## Work required
The lines to copy are those with "flag" in them. Pull each one from the entries below.
*** Opening of The records ***
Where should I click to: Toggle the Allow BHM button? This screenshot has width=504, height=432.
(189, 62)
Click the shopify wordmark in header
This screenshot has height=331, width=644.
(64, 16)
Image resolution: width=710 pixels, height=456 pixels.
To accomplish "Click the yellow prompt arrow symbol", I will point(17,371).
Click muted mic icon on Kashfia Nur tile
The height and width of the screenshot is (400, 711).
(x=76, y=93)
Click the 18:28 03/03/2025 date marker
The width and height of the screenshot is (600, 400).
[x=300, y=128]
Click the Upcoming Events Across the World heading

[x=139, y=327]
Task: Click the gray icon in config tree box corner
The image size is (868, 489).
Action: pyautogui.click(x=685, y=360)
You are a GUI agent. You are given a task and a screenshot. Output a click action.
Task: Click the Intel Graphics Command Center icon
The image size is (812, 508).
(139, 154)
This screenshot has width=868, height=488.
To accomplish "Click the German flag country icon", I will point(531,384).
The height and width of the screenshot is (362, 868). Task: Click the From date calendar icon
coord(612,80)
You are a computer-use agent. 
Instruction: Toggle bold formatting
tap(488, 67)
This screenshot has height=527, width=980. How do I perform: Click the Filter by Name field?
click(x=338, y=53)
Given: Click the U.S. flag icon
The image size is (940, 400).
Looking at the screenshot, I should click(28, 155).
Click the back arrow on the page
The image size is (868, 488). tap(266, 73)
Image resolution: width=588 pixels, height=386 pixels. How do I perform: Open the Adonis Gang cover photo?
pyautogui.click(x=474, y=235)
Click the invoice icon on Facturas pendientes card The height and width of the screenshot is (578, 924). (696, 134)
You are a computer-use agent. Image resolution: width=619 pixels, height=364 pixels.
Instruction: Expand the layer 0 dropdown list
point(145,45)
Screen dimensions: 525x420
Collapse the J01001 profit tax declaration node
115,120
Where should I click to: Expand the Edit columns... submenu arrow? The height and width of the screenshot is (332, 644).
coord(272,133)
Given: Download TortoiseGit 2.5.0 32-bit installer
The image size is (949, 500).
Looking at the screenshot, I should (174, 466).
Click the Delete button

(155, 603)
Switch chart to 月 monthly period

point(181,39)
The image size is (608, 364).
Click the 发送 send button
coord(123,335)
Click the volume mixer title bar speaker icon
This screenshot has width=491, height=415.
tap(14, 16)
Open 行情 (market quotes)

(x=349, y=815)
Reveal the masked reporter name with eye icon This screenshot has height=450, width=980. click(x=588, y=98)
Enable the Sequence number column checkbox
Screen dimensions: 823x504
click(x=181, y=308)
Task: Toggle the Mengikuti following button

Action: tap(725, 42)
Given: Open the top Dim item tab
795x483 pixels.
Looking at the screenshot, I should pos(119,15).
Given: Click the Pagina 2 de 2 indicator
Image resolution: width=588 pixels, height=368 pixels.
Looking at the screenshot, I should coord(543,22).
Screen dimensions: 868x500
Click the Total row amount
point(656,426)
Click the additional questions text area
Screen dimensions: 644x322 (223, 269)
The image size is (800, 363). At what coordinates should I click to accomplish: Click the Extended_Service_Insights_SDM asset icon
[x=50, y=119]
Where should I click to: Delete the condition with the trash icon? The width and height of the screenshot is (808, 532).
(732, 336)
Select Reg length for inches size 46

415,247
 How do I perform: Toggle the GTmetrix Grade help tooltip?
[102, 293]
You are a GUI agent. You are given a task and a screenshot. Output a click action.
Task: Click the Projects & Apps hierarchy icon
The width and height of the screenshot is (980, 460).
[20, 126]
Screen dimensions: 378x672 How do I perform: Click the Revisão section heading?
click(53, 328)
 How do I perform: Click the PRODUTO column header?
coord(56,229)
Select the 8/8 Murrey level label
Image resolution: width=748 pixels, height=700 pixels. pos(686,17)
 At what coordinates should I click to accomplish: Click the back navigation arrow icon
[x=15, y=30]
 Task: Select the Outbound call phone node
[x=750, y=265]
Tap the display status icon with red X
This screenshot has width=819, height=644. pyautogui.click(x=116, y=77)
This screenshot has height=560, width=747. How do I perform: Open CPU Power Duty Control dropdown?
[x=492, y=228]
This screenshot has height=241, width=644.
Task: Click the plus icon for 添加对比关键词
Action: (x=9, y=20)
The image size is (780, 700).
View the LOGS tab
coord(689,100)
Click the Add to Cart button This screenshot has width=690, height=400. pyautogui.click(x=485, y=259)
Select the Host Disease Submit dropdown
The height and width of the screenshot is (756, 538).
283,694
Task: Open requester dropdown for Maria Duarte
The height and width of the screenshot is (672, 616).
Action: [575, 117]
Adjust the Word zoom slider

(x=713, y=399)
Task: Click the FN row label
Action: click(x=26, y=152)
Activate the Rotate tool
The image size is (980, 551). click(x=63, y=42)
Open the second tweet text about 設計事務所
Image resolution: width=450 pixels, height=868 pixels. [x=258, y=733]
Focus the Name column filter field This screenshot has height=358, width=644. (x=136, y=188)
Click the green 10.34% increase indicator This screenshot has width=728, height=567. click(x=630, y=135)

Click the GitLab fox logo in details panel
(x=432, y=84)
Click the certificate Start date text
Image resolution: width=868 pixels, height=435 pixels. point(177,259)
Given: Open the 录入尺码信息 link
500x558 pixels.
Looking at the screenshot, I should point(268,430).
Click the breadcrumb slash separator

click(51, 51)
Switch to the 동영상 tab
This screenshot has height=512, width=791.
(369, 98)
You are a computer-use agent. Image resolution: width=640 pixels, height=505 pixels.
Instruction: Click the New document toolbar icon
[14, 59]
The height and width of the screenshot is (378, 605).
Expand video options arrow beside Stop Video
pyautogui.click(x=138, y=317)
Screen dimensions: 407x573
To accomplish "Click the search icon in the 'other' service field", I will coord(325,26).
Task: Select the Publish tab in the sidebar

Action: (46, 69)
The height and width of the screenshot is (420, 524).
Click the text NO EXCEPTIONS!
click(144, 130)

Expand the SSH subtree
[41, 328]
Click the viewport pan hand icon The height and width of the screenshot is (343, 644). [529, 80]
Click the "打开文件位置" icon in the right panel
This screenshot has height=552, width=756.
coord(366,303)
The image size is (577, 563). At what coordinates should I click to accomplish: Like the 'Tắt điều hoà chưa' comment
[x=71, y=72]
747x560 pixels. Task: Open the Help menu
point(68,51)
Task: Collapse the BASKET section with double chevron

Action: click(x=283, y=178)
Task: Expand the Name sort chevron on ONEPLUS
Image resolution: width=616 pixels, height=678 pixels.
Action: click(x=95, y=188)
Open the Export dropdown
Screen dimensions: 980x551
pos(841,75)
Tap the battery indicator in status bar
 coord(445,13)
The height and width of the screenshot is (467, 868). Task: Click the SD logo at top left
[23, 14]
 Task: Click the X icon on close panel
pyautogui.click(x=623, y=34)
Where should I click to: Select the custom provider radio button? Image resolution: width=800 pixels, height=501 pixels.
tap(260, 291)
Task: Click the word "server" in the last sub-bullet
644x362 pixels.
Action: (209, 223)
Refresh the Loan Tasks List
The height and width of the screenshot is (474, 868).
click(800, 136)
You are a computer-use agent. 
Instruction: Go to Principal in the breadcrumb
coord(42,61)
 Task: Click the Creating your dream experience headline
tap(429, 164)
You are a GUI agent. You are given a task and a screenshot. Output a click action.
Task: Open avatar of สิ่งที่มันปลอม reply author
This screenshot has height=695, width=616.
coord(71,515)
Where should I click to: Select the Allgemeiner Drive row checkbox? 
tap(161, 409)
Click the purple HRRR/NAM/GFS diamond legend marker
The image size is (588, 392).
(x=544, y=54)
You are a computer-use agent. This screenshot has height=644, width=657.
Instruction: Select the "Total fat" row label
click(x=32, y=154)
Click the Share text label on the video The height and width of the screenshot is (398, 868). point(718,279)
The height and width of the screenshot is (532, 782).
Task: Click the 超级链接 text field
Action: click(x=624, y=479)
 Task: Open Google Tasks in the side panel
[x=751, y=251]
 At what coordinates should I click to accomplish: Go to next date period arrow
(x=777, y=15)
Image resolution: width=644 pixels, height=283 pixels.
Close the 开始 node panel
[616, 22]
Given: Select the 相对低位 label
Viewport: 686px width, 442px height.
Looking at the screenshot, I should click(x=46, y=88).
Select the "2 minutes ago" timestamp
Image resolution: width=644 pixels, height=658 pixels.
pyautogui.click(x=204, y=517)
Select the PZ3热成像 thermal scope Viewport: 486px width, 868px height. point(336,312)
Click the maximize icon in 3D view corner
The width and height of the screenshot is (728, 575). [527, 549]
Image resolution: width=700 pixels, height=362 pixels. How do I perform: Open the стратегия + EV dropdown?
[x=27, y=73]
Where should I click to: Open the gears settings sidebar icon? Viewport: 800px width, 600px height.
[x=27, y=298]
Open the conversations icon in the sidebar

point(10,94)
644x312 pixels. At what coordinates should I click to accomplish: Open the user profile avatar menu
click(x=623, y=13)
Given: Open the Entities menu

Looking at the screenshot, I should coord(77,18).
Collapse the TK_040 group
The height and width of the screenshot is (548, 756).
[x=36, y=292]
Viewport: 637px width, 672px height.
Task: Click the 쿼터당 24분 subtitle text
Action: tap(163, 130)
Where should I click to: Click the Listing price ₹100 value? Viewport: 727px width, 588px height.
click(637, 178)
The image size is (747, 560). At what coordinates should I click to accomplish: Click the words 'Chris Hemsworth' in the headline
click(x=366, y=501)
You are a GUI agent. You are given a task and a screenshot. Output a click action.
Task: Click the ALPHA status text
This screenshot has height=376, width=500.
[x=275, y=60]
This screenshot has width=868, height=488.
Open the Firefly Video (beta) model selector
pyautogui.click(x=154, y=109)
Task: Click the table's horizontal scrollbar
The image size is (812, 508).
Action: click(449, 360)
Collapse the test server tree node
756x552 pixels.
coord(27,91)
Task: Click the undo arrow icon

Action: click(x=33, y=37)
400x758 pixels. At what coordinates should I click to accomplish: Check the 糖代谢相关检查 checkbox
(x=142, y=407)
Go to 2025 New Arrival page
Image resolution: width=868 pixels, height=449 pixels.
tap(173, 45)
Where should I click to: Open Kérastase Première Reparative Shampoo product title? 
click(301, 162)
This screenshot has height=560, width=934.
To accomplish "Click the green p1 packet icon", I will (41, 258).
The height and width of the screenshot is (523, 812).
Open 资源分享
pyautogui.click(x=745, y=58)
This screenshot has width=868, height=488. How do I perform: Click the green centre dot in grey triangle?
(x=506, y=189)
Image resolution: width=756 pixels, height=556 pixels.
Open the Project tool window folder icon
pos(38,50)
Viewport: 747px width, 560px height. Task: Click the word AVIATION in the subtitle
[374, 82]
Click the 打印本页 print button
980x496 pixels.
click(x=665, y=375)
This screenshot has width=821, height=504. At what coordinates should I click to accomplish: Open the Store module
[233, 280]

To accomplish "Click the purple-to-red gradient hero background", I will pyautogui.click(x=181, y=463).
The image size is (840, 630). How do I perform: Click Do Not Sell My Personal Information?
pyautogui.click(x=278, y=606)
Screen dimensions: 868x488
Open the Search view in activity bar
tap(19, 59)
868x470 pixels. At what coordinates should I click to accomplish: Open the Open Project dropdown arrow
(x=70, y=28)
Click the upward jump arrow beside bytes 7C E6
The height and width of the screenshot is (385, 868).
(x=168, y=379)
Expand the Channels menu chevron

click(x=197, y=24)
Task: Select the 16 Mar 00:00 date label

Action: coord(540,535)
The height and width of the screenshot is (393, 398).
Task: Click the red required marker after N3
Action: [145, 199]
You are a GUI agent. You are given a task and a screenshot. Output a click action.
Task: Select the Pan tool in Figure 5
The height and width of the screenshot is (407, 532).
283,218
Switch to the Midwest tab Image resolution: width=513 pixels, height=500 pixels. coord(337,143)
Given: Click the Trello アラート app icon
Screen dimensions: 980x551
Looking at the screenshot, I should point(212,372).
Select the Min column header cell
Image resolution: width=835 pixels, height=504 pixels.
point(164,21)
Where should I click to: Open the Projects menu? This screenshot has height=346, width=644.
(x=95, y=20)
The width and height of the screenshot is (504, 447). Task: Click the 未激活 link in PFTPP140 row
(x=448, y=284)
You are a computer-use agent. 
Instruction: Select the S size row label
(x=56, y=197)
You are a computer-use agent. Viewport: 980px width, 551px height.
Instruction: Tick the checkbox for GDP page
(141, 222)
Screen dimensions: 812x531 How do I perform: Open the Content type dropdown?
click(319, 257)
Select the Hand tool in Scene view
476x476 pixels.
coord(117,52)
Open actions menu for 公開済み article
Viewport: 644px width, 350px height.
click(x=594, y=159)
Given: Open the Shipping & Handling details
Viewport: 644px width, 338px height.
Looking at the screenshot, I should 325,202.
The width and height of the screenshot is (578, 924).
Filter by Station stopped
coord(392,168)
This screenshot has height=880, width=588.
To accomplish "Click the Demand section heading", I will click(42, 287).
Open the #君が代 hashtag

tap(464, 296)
*** Close of The records ***
## Exercise solution
To accomplish "Click the German flag country icon", I will point(531,384).
Given: Click the U.S. flag icon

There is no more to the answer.